Sounds as though gravel vacuuming is the way to do what you want.

I think you need to decide what you will stock the tank with first so that you can decide what bottom dweller to choose. Unless you are saying this tank will focus on bottom dwellers?

Clown loaches grow to 13" and like to be in groups of 6 or more so they are usually better for a 72" tank.

Bala sharks too grow 10" to 14" and like to be in groups of 6 or more. Not suitable for a 48" tank.


----------



## Rob1984 (Jan 4, 2012)

Maybe clown loaches isn't what I'm thinking of then.... These are freshwater fish that look like a clown fish but aren't salt water....

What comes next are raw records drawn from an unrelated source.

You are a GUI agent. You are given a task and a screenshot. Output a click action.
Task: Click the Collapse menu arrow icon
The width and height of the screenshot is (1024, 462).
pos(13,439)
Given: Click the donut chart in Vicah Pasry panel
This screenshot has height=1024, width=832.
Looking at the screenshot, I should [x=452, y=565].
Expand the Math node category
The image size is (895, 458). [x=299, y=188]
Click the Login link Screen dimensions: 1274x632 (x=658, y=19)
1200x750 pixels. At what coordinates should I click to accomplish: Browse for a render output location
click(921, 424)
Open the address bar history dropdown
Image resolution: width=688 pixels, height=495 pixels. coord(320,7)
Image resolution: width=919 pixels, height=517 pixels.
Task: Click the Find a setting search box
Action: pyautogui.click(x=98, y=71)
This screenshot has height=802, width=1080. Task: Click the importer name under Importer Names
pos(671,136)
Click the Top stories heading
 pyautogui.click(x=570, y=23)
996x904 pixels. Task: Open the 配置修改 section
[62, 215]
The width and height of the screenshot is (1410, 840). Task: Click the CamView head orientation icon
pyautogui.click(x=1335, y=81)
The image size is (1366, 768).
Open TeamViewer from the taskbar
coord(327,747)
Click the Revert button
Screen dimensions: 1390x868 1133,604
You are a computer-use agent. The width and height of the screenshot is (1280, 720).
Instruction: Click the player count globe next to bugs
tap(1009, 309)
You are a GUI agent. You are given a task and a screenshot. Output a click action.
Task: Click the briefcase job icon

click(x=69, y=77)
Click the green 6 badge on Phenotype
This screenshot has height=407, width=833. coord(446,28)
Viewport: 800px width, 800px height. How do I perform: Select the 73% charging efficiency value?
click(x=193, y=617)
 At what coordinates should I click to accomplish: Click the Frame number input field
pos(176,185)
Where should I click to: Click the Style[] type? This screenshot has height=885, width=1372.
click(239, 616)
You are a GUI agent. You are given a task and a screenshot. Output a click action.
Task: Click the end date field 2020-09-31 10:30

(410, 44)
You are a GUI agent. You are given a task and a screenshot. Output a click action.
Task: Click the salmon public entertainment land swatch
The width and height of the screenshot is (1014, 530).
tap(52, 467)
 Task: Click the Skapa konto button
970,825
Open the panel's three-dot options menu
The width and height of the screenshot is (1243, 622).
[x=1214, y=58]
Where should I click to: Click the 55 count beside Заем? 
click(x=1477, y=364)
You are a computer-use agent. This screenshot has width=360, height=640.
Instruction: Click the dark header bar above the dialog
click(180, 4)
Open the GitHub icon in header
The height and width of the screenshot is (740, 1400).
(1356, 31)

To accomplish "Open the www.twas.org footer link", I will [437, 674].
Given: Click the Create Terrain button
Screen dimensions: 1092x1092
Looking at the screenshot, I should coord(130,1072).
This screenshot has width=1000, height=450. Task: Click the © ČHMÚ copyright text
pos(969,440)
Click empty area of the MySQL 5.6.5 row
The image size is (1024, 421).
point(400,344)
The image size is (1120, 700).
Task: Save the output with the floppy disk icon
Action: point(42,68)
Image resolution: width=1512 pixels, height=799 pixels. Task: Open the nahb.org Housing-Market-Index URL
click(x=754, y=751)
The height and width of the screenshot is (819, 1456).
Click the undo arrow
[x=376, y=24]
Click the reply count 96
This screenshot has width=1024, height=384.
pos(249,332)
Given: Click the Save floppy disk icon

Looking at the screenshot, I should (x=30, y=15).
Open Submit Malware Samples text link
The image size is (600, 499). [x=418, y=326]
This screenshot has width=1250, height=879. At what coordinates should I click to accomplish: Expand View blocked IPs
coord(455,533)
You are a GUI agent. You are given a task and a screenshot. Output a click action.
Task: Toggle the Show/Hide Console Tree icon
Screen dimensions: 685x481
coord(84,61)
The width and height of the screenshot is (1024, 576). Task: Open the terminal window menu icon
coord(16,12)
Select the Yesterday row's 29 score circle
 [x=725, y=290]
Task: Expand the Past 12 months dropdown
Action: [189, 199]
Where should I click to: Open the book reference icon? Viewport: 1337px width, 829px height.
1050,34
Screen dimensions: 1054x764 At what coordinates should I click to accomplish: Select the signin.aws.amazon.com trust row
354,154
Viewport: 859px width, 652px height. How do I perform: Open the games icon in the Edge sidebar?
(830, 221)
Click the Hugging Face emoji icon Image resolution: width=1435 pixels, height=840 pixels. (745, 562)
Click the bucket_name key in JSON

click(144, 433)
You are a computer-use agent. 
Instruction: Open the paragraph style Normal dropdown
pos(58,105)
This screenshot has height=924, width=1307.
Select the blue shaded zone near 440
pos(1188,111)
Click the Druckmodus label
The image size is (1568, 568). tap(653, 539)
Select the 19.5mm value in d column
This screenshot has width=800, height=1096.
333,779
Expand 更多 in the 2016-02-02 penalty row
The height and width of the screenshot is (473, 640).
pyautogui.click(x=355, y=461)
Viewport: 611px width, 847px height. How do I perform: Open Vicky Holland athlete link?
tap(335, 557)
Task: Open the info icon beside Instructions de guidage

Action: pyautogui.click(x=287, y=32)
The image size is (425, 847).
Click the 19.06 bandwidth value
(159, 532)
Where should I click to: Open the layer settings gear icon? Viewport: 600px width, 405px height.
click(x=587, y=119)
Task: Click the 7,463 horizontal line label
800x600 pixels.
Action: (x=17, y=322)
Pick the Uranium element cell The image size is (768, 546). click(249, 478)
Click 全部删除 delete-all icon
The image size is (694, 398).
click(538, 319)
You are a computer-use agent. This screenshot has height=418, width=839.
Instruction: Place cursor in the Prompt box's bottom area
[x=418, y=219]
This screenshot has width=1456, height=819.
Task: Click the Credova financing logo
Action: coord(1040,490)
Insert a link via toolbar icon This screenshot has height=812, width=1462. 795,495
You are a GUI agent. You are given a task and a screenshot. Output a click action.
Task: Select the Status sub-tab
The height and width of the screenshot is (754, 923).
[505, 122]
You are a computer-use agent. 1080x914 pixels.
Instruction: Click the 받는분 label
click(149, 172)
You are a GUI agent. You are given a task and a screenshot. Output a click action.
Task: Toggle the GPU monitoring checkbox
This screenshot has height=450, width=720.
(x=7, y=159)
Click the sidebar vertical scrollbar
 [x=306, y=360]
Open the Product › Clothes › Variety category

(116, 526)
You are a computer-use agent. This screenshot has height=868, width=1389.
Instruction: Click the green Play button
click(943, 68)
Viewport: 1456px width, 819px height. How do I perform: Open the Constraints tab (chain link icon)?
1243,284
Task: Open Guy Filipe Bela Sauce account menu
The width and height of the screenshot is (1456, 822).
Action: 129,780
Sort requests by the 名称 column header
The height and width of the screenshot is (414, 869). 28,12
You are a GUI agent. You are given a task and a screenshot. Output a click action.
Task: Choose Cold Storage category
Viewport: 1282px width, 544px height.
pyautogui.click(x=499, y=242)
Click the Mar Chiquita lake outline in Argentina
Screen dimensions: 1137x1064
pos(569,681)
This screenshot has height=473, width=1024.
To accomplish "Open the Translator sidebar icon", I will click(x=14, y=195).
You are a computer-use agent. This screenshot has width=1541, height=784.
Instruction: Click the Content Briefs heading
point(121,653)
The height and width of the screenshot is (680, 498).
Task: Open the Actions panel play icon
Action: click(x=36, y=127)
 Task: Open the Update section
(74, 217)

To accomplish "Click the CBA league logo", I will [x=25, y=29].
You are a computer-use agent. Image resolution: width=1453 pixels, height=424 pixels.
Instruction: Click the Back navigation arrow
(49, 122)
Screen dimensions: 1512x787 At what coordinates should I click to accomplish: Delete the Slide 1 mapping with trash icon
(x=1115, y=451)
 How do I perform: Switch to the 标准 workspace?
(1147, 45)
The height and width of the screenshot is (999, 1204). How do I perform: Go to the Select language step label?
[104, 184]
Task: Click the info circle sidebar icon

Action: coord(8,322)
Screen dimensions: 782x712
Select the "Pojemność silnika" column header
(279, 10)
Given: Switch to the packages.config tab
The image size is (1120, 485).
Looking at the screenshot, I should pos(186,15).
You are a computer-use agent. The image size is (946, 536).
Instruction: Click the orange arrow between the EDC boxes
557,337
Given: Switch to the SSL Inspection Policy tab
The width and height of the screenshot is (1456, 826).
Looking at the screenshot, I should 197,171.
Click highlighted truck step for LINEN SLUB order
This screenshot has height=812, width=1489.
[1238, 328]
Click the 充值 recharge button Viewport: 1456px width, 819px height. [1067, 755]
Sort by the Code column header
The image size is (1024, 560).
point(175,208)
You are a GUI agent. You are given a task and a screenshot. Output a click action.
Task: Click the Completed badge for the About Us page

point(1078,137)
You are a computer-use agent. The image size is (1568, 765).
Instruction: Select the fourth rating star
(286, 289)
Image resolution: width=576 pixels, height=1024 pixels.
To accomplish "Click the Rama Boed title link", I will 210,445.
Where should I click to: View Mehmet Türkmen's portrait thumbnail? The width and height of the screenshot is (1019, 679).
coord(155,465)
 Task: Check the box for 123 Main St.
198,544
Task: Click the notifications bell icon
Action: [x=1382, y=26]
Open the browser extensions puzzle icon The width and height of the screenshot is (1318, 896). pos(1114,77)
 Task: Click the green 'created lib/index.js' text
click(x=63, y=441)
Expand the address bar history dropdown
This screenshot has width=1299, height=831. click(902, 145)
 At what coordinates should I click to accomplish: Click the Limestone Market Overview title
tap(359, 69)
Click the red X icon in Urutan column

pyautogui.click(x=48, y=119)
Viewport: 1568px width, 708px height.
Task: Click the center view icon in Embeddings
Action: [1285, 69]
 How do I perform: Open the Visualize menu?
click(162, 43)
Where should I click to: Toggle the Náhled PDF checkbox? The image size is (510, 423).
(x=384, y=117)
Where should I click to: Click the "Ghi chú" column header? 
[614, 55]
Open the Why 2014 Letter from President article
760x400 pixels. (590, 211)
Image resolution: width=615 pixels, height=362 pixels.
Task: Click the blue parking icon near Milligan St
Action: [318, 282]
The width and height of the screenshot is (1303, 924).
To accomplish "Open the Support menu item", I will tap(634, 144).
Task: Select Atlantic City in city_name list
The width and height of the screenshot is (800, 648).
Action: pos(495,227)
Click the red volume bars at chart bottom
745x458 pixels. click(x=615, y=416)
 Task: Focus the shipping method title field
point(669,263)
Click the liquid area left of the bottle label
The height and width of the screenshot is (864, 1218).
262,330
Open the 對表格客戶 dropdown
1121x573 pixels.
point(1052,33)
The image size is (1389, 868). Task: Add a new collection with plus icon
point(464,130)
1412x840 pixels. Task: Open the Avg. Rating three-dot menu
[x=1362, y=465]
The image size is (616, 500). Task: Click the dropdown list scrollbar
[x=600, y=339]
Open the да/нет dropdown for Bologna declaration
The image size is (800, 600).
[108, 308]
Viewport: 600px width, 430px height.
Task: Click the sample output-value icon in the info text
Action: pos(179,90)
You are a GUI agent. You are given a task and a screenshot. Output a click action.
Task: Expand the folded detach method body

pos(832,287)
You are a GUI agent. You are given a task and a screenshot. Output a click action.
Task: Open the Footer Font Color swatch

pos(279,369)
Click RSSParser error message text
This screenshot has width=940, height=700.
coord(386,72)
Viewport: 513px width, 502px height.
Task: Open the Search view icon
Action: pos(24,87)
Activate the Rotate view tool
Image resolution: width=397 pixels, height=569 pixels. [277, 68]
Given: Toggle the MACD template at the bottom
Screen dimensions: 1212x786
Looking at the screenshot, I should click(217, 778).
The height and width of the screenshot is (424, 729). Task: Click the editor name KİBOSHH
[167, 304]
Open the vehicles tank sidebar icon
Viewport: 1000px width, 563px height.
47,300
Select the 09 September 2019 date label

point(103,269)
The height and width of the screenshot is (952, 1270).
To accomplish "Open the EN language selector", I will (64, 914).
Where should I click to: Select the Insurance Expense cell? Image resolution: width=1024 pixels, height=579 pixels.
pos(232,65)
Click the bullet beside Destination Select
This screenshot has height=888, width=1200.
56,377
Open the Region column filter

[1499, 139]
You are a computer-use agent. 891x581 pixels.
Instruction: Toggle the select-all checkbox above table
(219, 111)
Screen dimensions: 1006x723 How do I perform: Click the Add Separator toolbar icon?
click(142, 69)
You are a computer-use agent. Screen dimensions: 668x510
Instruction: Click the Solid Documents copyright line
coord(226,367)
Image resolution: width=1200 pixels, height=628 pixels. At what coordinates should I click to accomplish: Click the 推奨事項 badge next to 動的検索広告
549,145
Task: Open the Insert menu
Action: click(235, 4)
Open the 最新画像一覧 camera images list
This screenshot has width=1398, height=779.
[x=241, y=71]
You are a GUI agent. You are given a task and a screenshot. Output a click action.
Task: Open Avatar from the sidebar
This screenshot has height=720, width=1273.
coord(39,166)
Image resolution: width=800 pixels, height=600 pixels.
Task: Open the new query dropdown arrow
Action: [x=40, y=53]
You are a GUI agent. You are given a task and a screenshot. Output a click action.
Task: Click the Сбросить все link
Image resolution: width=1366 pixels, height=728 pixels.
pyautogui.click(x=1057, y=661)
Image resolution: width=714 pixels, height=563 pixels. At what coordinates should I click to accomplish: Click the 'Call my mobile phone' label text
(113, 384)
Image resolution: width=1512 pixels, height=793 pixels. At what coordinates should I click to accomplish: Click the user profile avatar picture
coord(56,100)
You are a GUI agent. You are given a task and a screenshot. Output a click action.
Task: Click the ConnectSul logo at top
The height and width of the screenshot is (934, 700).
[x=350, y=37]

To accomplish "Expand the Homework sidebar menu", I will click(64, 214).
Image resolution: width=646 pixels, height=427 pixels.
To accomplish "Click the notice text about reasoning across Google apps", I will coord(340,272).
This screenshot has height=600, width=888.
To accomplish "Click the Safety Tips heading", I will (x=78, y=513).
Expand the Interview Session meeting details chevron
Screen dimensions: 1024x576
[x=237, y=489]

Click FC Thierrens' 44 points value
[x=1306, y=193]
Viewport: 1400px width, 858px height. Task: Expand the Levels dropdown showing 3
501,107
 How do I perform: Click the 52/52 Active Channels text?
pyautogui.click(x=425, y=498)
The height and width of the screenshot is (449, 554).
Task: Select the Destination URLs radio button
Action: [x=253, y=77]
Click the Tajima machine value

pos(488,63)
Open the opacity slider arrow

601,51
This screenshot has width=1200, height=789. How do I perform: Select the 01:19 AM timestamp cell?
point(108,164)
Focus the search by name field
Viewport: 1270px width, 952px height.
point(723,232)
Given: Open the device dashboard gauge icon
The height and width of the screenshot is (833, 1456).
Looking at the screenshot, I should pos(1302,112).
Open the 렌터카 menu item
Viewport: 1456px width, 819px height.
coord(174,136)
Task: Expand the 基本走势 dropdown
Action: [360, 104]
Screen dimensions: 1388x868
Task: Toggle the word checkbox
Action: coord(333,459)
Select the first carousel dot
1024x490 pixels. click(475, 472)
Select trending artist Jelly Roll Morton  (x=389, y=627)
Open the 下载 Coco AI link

We had some hap44's and they did not do good at all, so we wanna try something else...and we don't care if the mollies get ate either, as they they just constantly breed

We have a gravel vaccumm but it doesn't pull much dirt out as I'd like,


----------



## Rob1984 (Jan 4, 2012)

Brackish fish what ya mean by that ??


----------



## Adrian101 (Jan 24, 2011)

Clown loaches are fresh water. And both they and bala sharks get to big for your tank. Why didn't the haps do well? Is it a new tank? And brackish water is fresh water with a salt content. Estuaries are common for this. Mollies need this water normally. No fish will clean your gravel better than a gravel vac, i have large earth eaters and still gravel vac with my water changes. You should pick what sort of fish of u want and then research them .


----------



## Rob1984 (Jan 4, 2012)

Well when gf mom had the tank out at her house she had this long eel like thing that buried and sawm through the gravel but he got stuck in a castle and died before she noticed he was stuck and when she broke the castle to get him out he was dead.....

The happs ended up dieing due to ich or something along that line... Weird like fungis that grew on them, pretty sure they were sick from petstore we got em from, and he wouldn't help us or replace em after having for a few days, and I tried treating but it was too late, so I did a HUGE water change, and cleaned the filter and stones and such... So now were in nice clean water and properly balanced water....


----------



## SEAN420 (Nov 24, 2011)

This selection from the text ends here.